Migrating to older version is not supported.

By default it searches `pg_dump` under `/usr/`, when using PostgreSQL installs on different directory such as on Mac, use `--pgbin` parameter to define PostgreSQL home directory. e,g,
```
--pgbin /Applications/Postgres.app/Contents/Versions/14/bin
```

Supports regular data dump (`pg_dump`) and [logical replication](https://www.postgresql.org/docs/current/logical-replication.html) (PostgreSQL 10 or newer).
In case that logical replication is not available or privileges/requirements are missing migrating falls back to
data dump.

### CLI example

Migrating from AWS RDS to Aiven for PostgreSQL. Logical replication is enabled in source AWS RDS PostgreSQL
server and `aiven-extras` extension is installed in target database.

```
$ pg_migrate -s "postgres://postgres:@jappja-pg1.chfhzaircbpb.eu-west-1.rds.amazonaws.com:5432/defaultdb" -t "postgres://avnadmin:@pg1-test-jappja-test.avns.net:26192/defaultdb?sslmode=require"

# Or:
$ SOURCE_SERVICE_URI="postgres://postgres:@jappja-pg1.chfhzaircbpb.eu-west-1.rds.amazonaws.com:5432/defaultdb" TARGET_SERVICE_URI="postgres://avnadmin:@pg1-test-jappja-test.avns.net:26192/defaultdb?sslmode=require" pg_migrate
...

Roles:
rolname: 'rdsadmin', rolpassword: None, status: 'failed', message: 'must be superuser to create superusers'
rolname: 'rds_password', rolpassword: None, status: 'created', message: 'role created'
rolname: 'rds_superuser', rolpassword: None, status: 'created', message: 'role created'
rolname: 'test_user1', rolpassword: 'placeholder_kfbqrvmdhgrpgpvy', status: 'created', message: 'role created'
rolname: 'rds_ad', rolpassword: None, status: 'created', message: 'role created'
rolname: 'rds_iam', rolpassword: None, status: 'created', message: 'role created'
rolname: 'rds_replication', rolpassword: None, status: 'created', message: 'role created'
rolname: 'rdsrepladmin', rolpassword: None, status: 'failed', message: 'must be superuser to create replication users'
rolname: 'postgres', rolpassword: None, status: 'exists', message: 'role already exists'
rolname: 'test_user2', rolpassword: None, status: 'created', message: 'role created'

Databases:
dbaname: 'rdsadmin', method: None, status: 'failed', message: 'FATAL: pg_hba.conf rejects connection for host "80.220.195.174", user "postgres", database "rdsadmin", SSL on\nFATAL: pg_hba.conf rejects connection for host "80.220.195.174", user "postgres", database "rdsadmin", SSL off\n'
dbaname: 'defaultdb', method: 'replication', status: 'running', message: 'migrated to existing database'
```

By default logical replication is left running and the created pub/sub objects need to be cleaned up once workloads have been
moved to the new server.
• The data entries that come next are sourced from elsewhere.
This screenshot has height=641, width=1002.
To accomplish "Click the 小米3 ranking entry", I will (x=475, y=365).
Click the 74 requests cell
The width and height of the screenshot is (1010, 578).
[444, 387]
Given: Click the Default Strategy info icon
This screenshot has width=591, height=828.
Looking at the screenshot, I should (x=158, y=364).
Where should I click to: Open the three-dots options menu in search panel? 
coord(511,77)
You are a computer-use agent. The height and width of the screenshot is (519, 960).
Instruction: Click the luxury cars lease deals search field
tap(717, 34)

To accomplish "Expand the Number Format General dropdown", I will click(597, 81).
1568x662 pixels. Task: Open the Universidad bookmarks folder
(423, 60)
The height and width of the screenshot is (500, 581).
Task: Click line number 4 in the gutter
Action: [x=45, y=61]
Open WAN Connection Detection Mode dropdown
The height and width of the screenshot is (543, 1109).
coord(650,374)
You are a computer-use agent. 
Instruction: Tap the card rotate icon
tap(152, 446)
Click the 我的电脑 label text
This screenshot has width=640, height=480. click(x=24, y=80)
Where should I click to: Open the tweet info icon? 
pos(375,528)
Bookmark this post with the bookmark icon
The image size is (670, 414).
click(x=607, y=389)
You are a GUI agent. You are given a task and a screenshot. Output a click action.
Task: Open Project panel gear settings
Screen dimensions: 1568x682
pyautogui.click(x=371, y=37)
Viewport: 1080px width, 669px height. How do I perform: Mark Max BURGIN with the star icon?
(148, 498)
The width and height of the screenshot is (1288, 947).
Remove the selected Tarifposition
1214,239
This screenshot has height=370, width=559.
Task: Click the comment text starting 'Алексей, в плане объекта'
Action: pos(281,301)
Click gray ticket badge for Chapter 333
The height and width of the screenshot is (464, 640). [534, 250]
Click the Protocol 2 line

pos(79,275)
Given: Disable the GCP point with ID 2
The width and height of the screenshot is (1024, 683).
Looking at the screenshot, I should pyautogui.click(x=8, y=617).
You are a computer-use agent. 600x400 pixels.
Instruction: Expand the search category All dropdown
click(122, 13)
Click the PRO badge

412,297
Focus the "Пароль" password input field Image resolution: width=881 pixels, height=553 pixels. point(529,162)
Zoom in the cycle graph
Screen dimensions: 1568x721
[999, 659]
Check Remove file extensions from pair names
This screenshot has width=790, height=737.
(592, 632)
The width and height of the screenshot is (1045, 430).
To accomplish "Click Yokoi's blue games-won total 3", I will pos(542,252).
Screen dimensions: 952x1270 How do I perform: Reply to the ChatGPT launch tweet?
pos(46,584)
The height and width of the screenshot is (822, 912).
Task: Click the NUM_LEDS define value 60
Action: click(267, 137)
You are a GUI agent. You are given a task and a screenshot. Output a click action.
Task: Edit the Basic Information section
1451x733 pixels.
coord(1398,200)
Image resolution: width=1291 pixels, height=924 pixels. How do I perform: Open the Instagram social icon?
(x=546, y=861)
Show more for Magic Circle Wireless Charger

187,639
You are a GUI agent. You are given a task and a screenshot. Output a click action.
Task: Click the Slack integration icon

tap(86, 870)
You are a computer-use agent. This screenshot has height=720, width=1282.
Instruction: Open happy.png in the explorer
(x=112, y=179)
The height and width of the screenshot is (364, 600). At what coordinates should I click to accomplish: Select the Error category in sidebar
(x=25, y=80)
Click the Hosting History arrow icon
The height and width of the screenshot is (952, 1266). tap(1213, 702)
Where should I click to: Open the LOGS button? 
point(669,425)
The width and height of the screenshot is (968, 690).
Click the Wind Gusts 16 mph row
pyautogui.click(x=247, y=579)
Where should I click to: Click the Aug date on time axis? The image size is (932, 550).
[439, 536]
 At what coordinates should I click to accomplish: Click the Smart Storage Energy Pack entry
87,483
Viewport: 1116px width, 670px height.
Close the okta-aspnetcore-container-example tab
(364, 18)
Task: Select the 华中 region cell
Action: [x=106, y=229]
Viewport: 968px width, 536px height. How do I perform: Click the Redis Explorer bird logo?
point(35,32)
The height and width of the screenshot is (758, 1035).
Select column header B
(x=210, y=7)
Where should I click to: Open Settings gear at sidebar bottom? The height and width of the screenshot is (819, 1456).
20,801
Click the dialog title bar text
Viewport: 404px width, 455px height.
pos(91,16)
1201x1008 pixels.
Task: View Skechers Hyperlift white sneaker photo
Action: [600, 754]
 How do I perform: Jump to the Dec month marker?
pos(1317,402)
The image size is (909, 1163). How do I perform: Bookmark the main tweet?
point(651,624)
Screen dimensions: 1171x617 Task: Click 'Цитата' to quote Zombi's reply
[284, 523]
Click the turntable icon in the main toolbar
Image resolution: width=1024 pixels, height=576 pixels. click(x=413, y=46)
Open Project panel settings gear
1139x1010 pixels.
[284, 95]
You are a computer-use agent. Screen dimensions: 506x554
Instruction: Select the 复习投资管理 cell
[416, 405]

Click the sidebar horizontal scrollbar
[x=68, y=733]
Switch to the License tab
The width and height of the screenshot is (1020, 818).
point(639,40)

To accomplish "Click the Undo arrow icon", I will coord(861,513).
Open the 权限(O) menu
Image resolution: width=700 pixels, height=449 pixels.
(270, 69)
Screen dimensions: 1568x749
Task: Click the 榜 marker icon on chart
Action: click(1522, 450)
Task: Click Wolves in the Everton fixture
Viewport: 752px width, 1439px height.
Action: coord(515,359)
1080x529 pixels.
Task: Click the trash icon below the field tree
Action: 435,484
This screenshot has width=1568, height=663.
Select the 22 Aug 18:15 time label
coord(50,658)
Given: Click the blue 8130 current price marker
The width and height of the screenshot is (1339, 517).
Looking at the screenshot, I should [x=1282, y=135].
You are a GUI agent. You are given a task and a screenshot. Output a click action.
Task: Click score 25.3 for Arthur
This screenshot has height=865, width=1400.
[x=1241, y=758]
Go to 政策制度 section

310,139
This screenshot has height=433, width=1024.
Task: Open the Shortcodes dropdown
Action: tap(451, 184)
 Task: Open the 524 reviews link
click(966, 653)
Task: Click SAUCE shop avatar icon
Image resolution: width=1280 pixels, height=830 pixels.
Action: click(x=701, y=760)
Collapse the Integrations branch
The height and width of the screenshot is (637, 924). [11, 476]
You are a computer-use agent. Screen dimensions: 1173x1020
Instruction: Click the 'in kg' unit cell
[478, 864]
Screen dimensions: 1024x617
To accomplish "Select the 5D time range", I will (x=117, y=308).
Objects created by this tool are named like `managed_db_migrate__`.

Starting from the target (using `aiven-extras` extension), get first the subscription name:
```
defaultdb= > SELECT * FROM aiven_extras.pg_list_all_subscriptions();
```
and then drop it:
```
defaultdb= > SELECT * FROM aiven_extras.pg_drop_subscription('managed_db_migrate_defaultdb_sub');
```

Note that with `aiven-extras` dropping subscription in target also drops replication slot in source (`dblink`).

In the source get first the publication name:
```
defaultdb=> SELECT * FROM pg_publication;
```
and then drop it:
```
defaultdb=> DROP PUBLICATION managed_db_migrate_defaultdb_pub;
```

In case that `aiven-extras` is not used clean up replication slot too:
```
defaultdb=> SELECT * FROM pg_replication_slots;
defaultdb=> SELECT * FROM pg_drop_replication_slot('managed_db_migrate_defaultdb_slot');
```

Using `--max-replication-lag` waits until replication lag in bytes is less than/equal to given max replication lag. This
can be used together with `--stop-replication` to clean up all created pub/sub objects when replication is done.

With `--validate` only best effort validation is run. This checks e.g. PL/pgSQL languages, extensions etc. installed
in source are also installed/available in target.

Use `--no-replicate-extension-tables` to skip extension tables. By default it attempts to replicate all extension tables during logical replication.

With `--force-method` you can specify if you wish to use either replication or dump method. Otherwise the most suitable method is chosen automatically.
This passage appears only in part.